By investing in your own portfolio of shares, it means more money for you, less for the fund houses. Also to note are low cost Index Funds from companies like Vanguard that serve to mimic the market. The day that they come to Malaysia is the day I’ll dump most if not all of my savings into them.

(I understand some of you may be mutual fund agents and investors here so if you disagree, please do provide me your reasons for it. Don’t just send me hate messages and emails.)

Hacking inflation

Dividend Magic - Inflation

People love to get really worked up about inflation. Here’s what I think about it.

The best savings accounts earn about 1-3%. These accounts are great to stash money for an emergency, or to save a down payment for a house. The best Fixed Deposits (which you can only get if you deposit about RM10,000 and above for a few years) usually earn just less than 4%.

With Malaysia’s official inflation rate averaging roughly 3% (we all know it is much higher, I reckon its close to 4.5%), keeping money in a savings account or FD are both bad for building wealth because they don’t even keep up with inflation.

However, I always recommend keeping roughly 6 months of your take home pay in FDs as your emergency fund. The rest should be invested.

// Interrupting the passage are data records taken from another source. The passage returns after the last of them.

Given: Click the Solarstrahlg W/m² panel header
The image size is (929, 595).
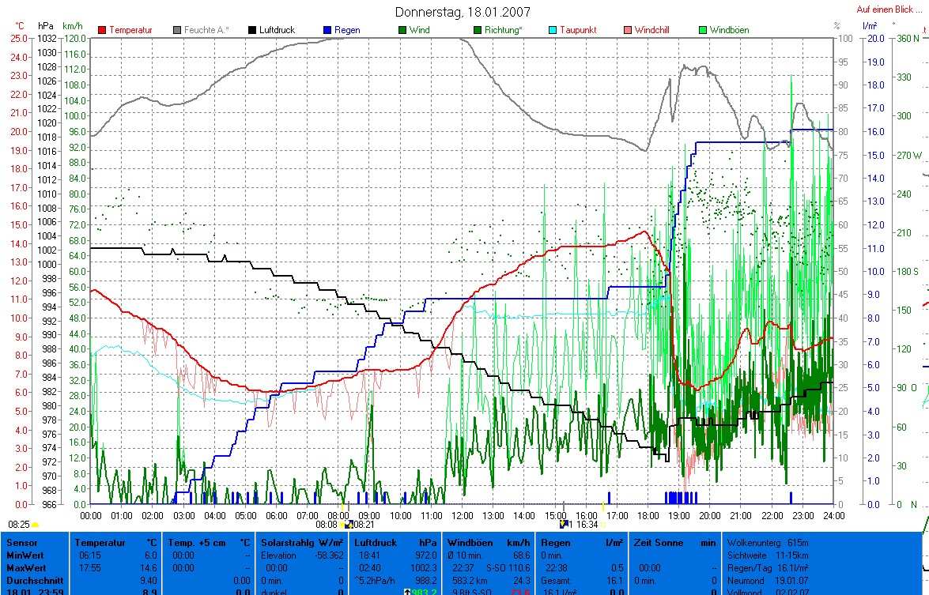Looking at the screenshot, I should click(x=301, y=543).
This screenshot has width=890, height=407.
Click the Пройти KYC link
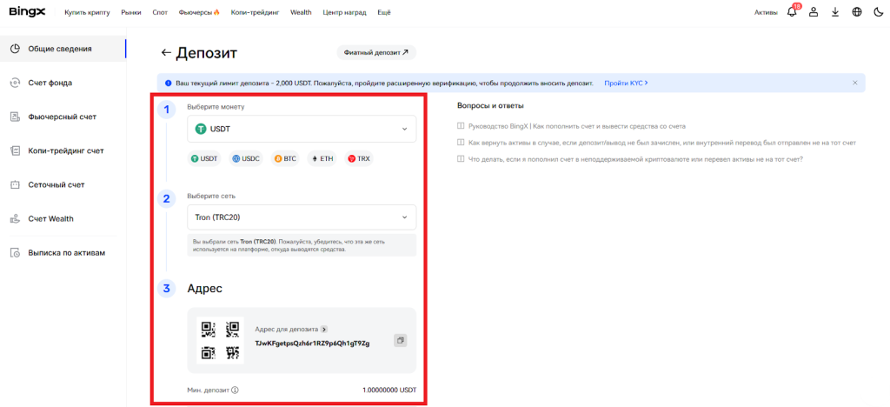point(626,83)
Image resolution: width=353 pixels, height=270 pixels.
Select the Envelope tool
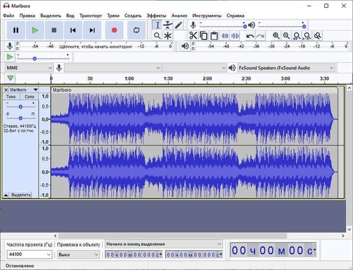(x=168, y=25)
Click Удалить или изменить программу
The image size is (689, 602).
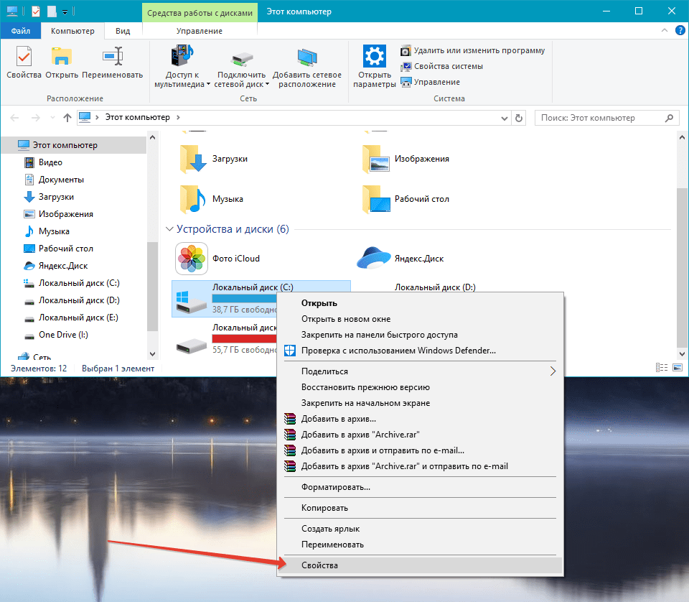point(473,50)
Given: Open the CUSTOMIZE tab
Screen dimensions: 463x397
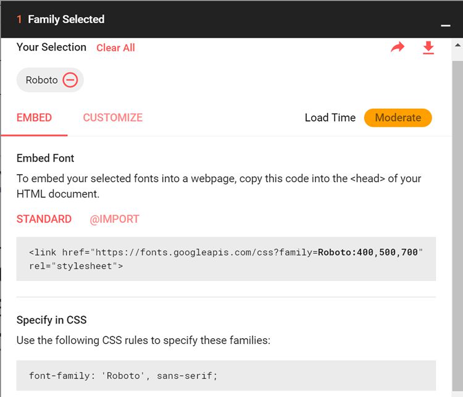Looking at the screenshot, I should [113, 118].
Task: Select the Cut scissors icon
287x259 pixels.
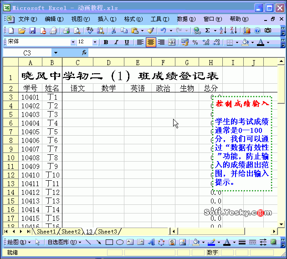Action: [x=113, y=30]
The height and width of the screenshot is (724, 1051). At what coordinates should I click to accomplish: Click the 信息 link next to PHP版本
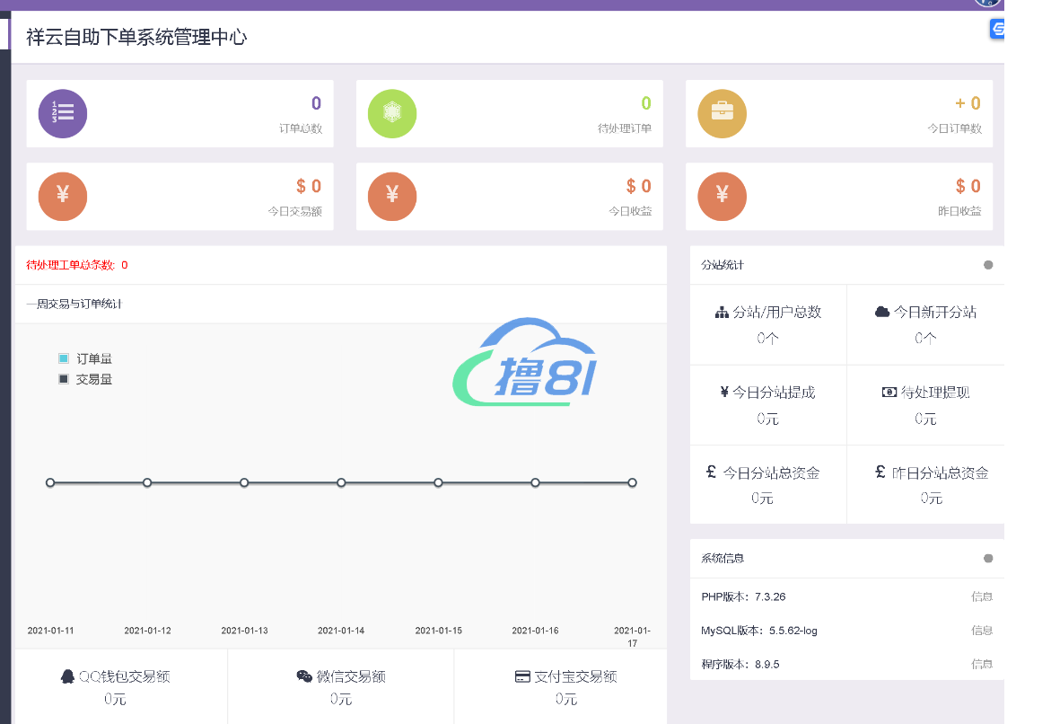pos(982,596)
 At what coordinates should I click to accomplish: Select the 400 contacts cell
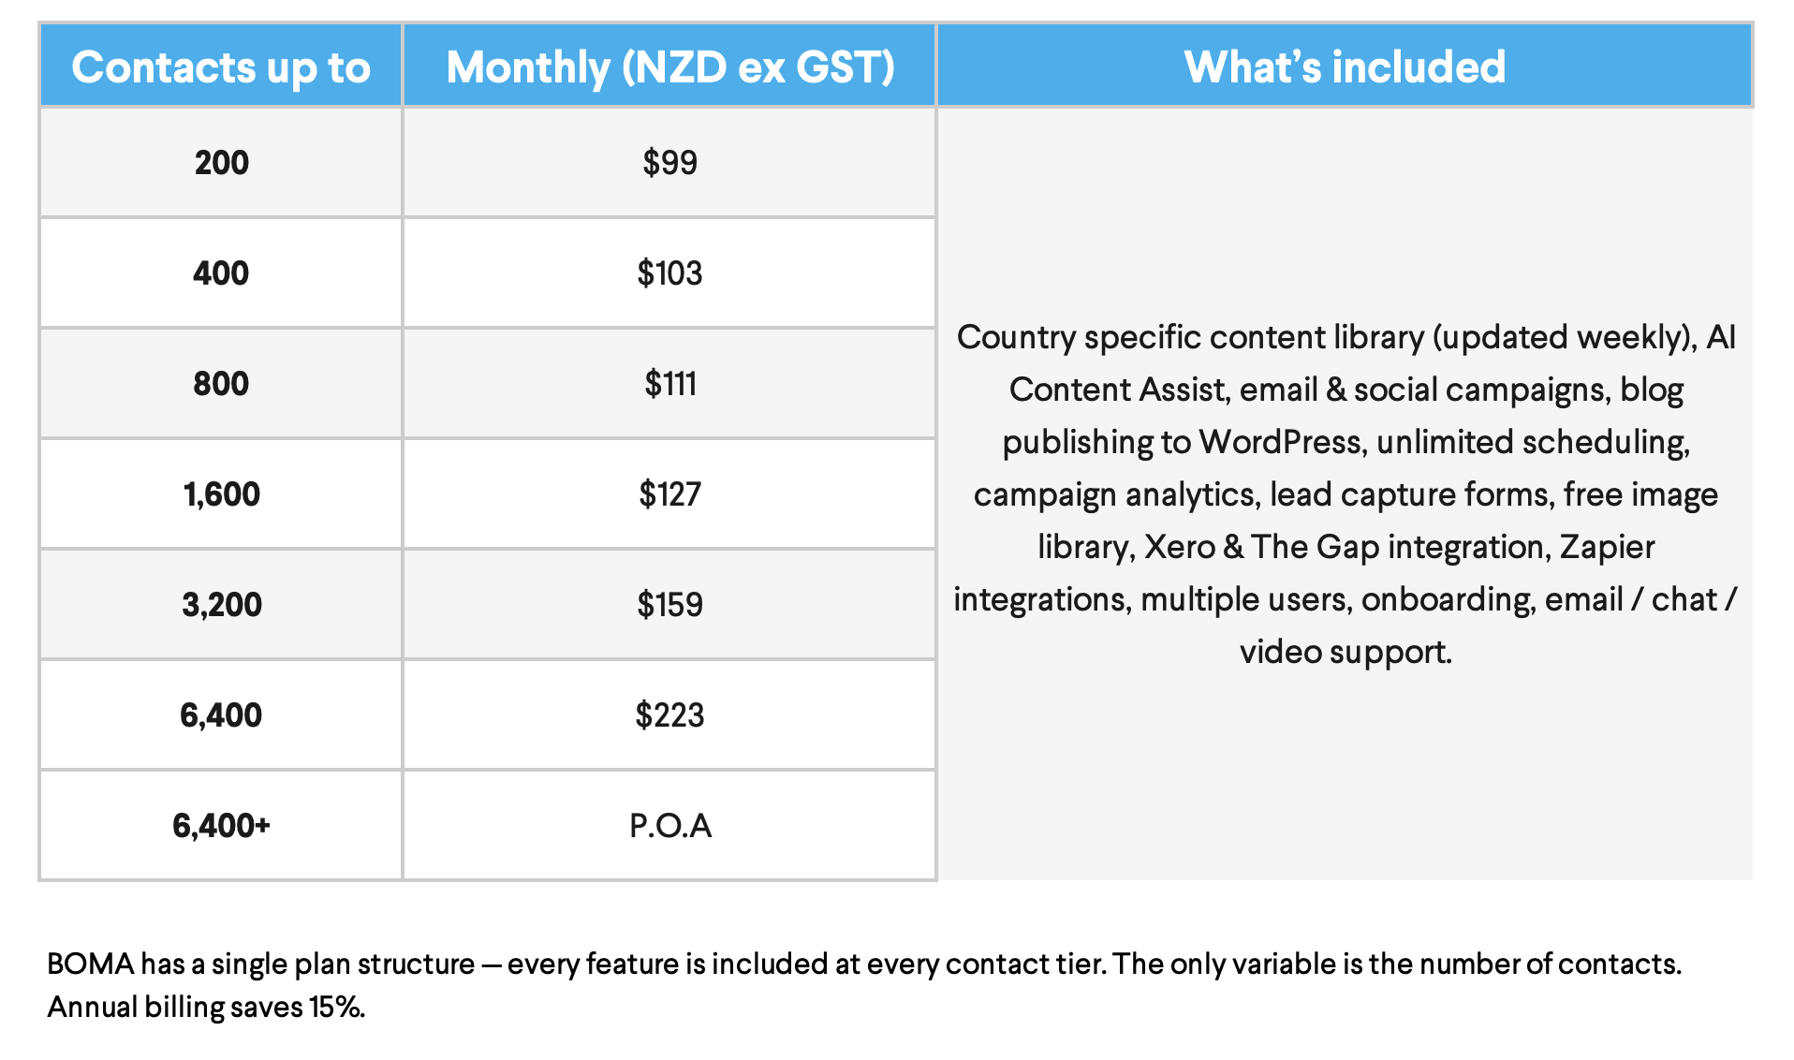(x=221, y=273)
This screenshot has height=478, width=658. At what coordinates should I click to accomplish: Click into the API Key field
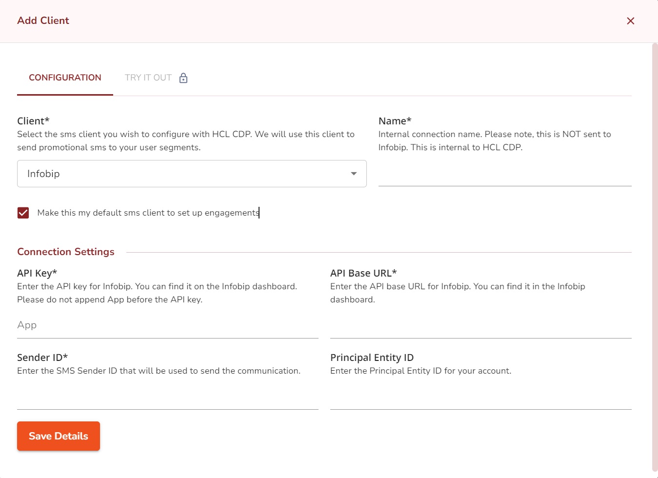(x=167, y=325)
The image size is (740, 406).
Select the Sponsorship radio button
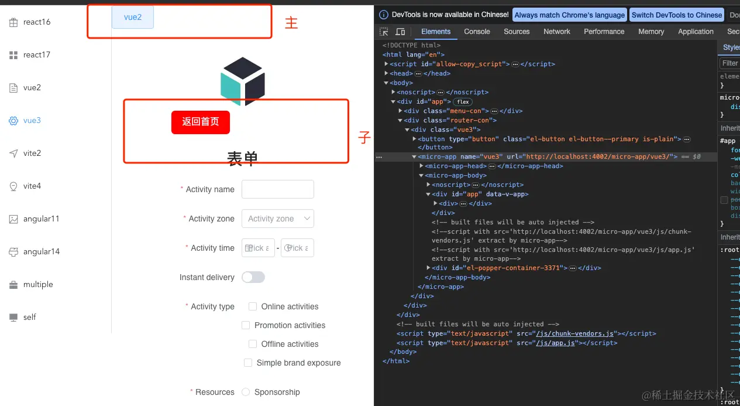(246, 392)

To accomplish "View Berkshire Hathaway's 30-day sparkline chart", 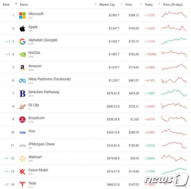I will pyautogui.click(x=174, y=93).
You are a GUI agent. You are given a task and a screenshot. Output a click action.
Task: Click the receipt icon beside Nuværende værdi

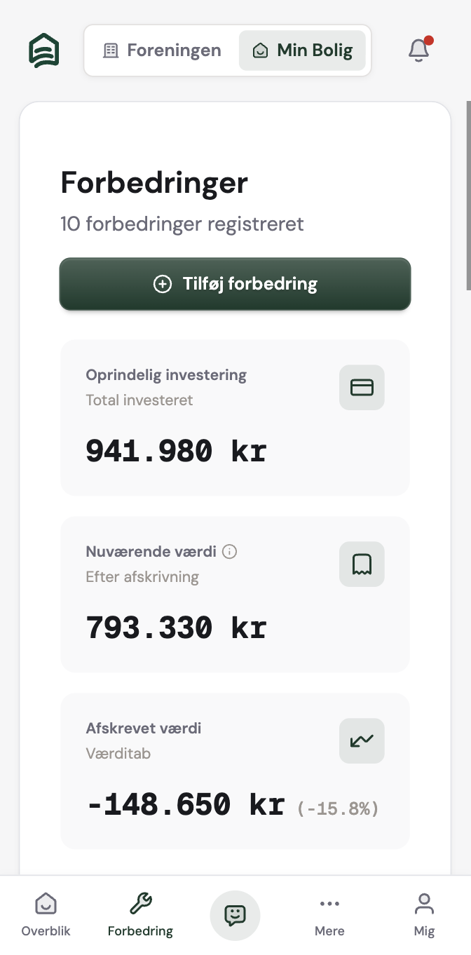[362, 564]
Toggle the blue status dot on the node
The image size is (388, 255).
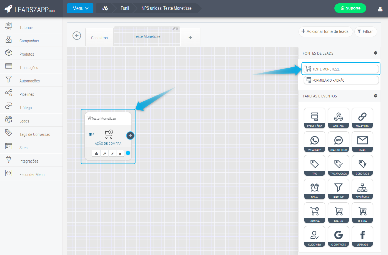[x=128, y=153]
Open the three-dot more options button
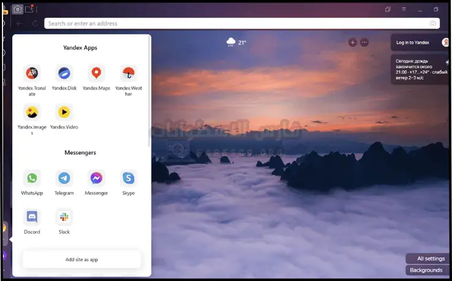The width and height of the screenshot is (452, 281). [x=364, y=42]
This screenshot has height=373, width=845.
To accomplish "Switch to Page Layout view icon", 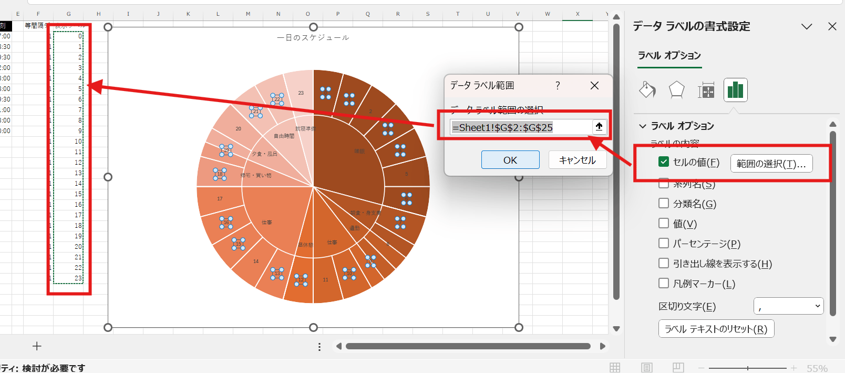I will click(647, 368).
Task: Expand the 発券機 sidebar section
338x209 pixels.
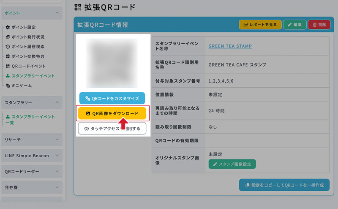Action: (57, 187)
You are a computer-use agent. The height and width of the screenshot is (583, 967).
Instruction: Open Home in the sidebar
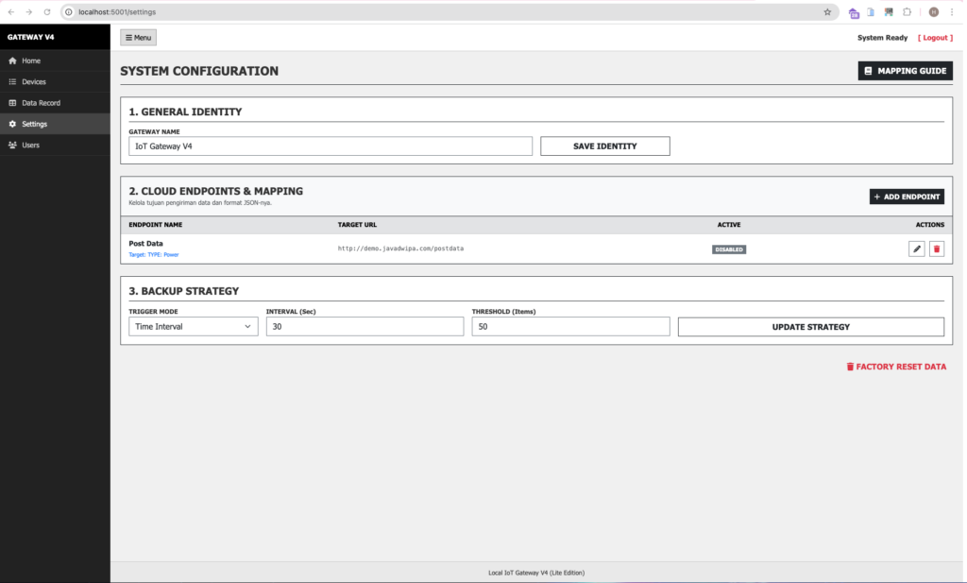(x=31, y=60)
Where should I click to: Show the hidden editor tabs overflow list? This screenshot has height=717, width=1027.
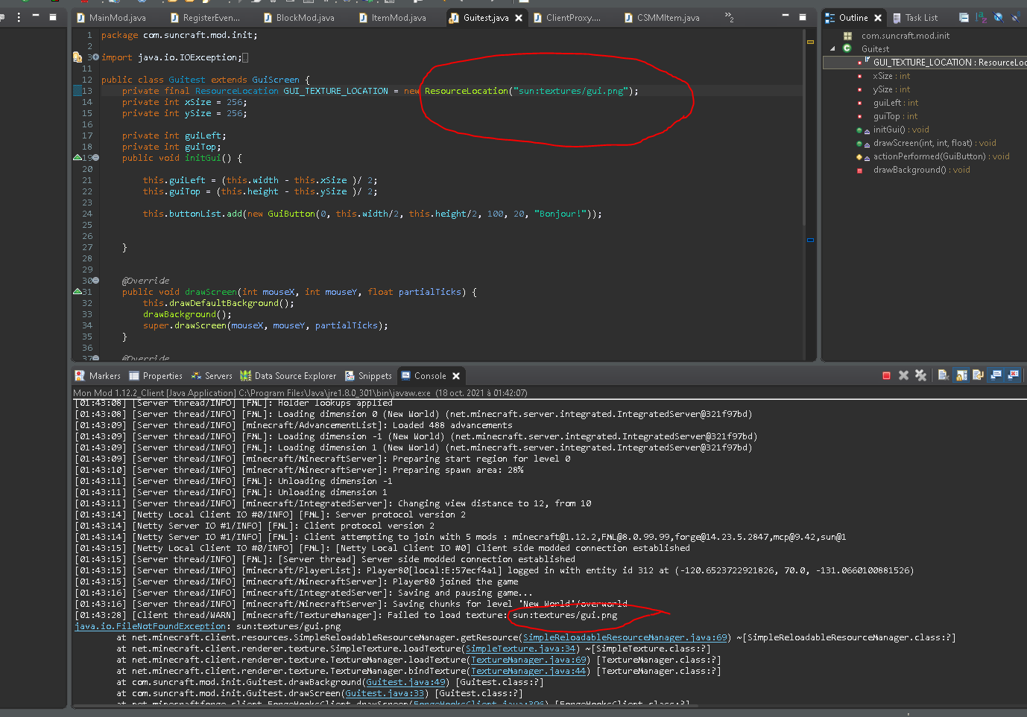click(x=729, y=17)
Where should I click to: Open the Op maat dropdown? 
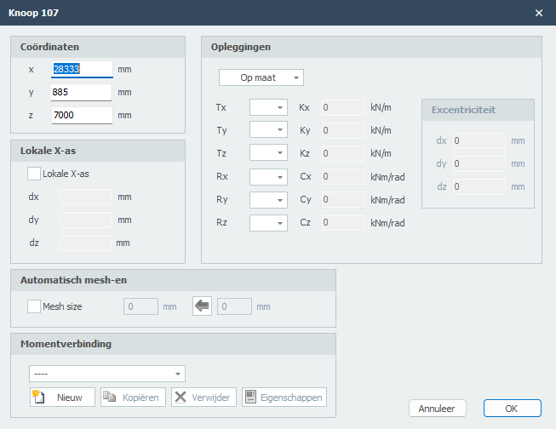(261, 77)
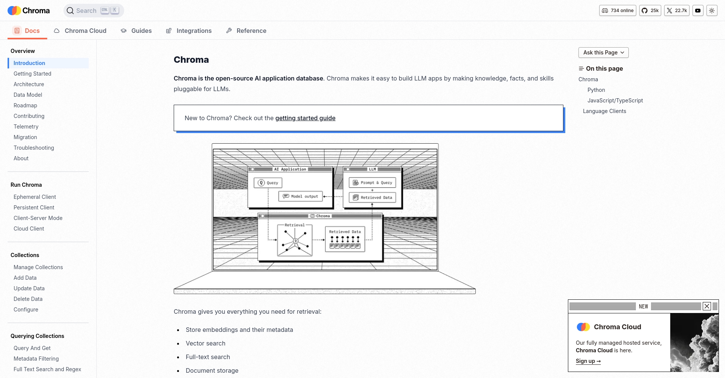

Going from RM0 to RM1,000,000

I want to show you something. Assume you’re 25 right now, and by age 50 you want RM1 million. To accomplish this goal, assisted by a conservative 7% return p.a., you need to save and invest just RM1,235.24 a month. Think about what happens when you increase this amount as you progress in your career. RM1 million isn’t a far fetched dream, it’s actually very much attainable and we should in fact aim higher.

The key takeaway from all this? If you really want to build wealth, you need to start investing right now. The longer you put it off the harder it becomes. And for you people whose time is not on your side, you should start investing too, it is never too late. More importantly instill this lesson in your children and future generations.

GET STARTED!

If you find the above makes sense and you’re ready to start investing, I suggest taking a look at – A Guide to Stock Investment in Malaysia

If you’re interested in the stocks I invest in, you may find a full list of them in my portfolio – The Freedom Fund.

Again, be sure to read up and understand the company you’re planning to invest in. Keep it simple and consistent, and invest for the long term. Remember, start early and start now.

“The best time to plant a tree was 20 years ago. The second best time is now.” 

I’ll see you in 30 years.

Dividend Magic - Invest - "The best time to plant a tree was 20 years ago. The second best time is now."